Ha querido la casualidad —con la complicidad de nuestros políticos— que a punto de cumplirse un aniversario más del autogolpe del 5 de abril de 1992, los peruanos nos encontremos nuevamente ante la posibilidad de ver disuelto el Congreso.
Si esto llegara ocurrir, sucedería al menos dentro de los cauces que ofrece la Constitución y no por encima de esta, como fue el caso hace veintitrés años. La diferencia es esencial y no debe dejar de subrayarse.
Pero la constitucionalidad de esta eventual salida no alcanza para disimular una realidad incuestionable: si hoy disolver el parlamento aparece como una opción es porque hemos permitido, e incluso alentado, que la polarización se haya convertido en nuestra forma regular de hacer política.
Podemos admitir que, salvo por contadas excepciones, no sentimos mayor aprecio por nuestros políticos; que los consideramos incapaces de inspirar en nosotros el deseo de construir una sociedad mejor; que, más bien al contrario, despiertan nuestra desconfianza, frustración e impotencia; y que, valgan verdades, no los extrañaríamos ni querríamos reelegirlos si este Congreso terminara por disolverse.
Pero tendríamos igualmente que reconocer que detrás de estos sentimientos se encuentra también la inclinación a querer culparlos de todo y eximirnos de nuestra propia cuota de responsabilidad.

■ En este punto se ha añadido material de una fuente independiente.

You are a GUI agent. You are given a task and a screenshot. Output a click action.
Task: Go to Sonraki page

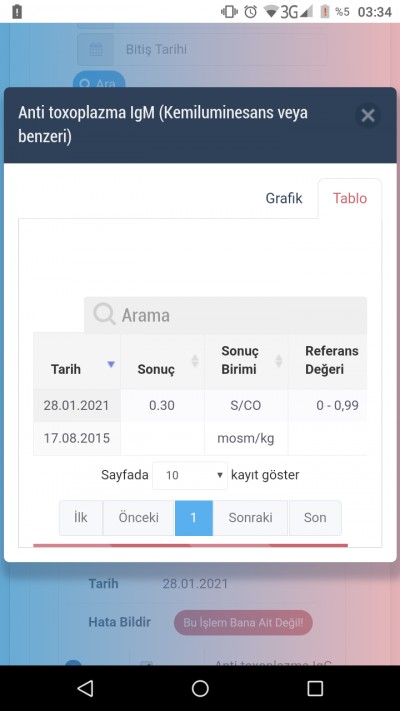(x=250, y=518)
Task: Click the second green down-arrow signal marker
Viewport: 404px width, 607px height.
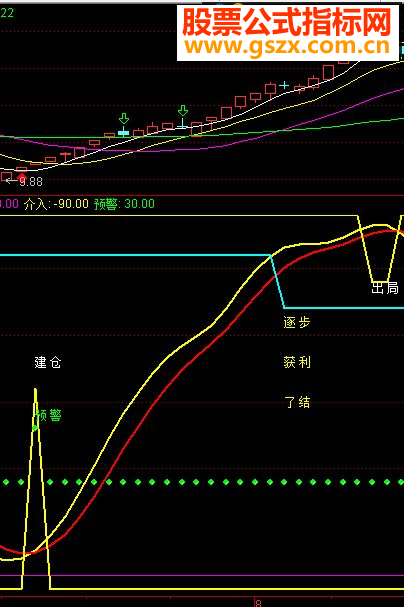Action: point(183,110)
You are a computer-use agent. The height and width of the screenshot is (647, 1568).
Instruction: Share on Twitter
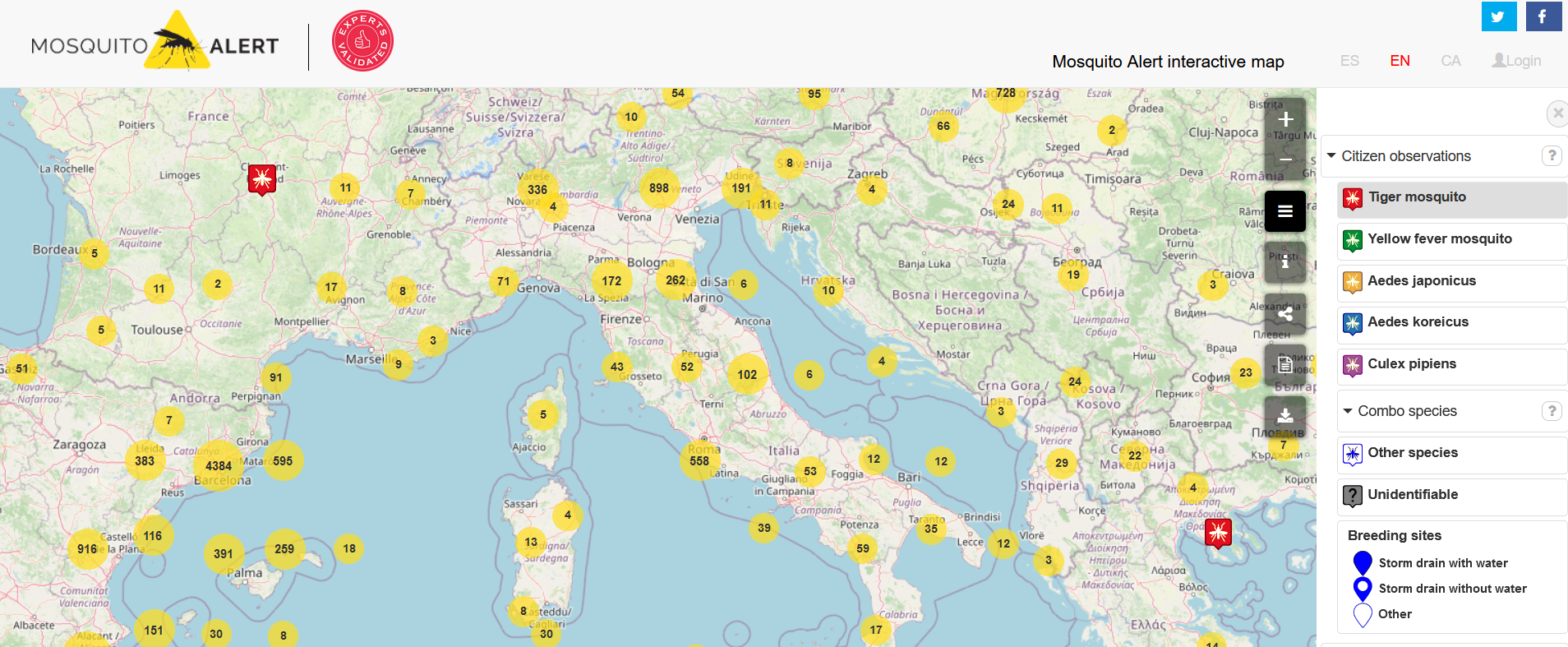pyautogui.click(x=1498, y=16)
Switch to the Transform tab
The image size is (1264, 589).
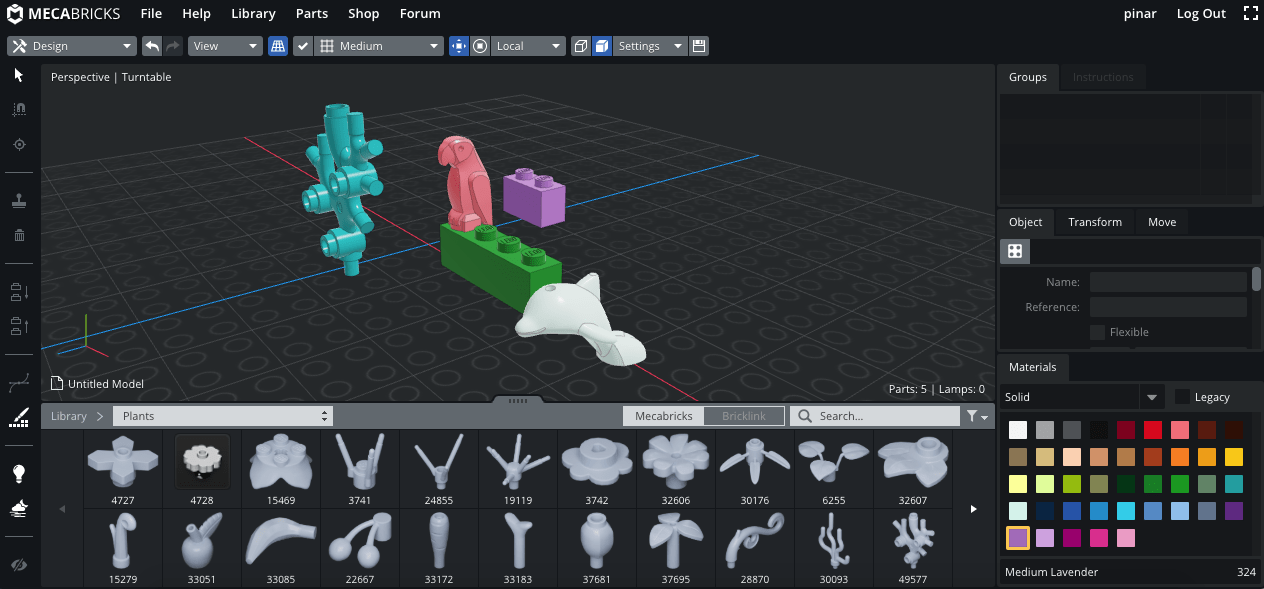tap(1094, 222)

Porque no seremos los causantes directos ni principales de esta situación, pero tampoco somos meras víctimas de un clima político que hemos contribuido a generar y que cada día ayudamos a mantener.
Basta con ver cómo nos disputamos los espacios en la vía pública; cómo nuestro racismo obliga a un futbolista profesional a abandonar la cancha; o cómo buscamos descalificar entre burlas y agravios en las redes sociales a quienes no piensan como nosotros. ¿No notamos acaso la relación entre todo esto, el intento de revocatoria a la ex alcaldesa y la actual posibilidad de cerrar el Congreso?
Favorecemos permanentemente un ejercicio de la política que elige la confrontación por encima del diálogo; que busca ridiculizar, satanizar o destruir al contrario; y que parece aspirar a un escenario en el que no haya mayor necesidad de negociar ni conceder. Un escenario, como es evidente, que pone de manifiesto lo vulnerables que todavía somos a nuestro arraigado impulso autoritario.
A diferencia de lo que ocurrió con los últimos gobiernos democráticos del siglo anterior, ninguno de los presidentes elegidos en nuestro país durante este siglo ha contado con una indiscutible mayoría parlamentaria. A pesar de la ausencia de precedentes, y de la falta de una tradición de diálogo en la que podamos apoyarnos, hemos conseguido que el poder pase por tres gobiernos distintos sin interrupciones autoritarias.
Es un logro importante, pero claramente insuficiente. Ahora que las debilidades de nuestra incipiente democracia vuelven a hacerse obvias, vale la pena preguntarnos qué tipo de tradición queremos alimentar, si la de disolver o la de dialogar.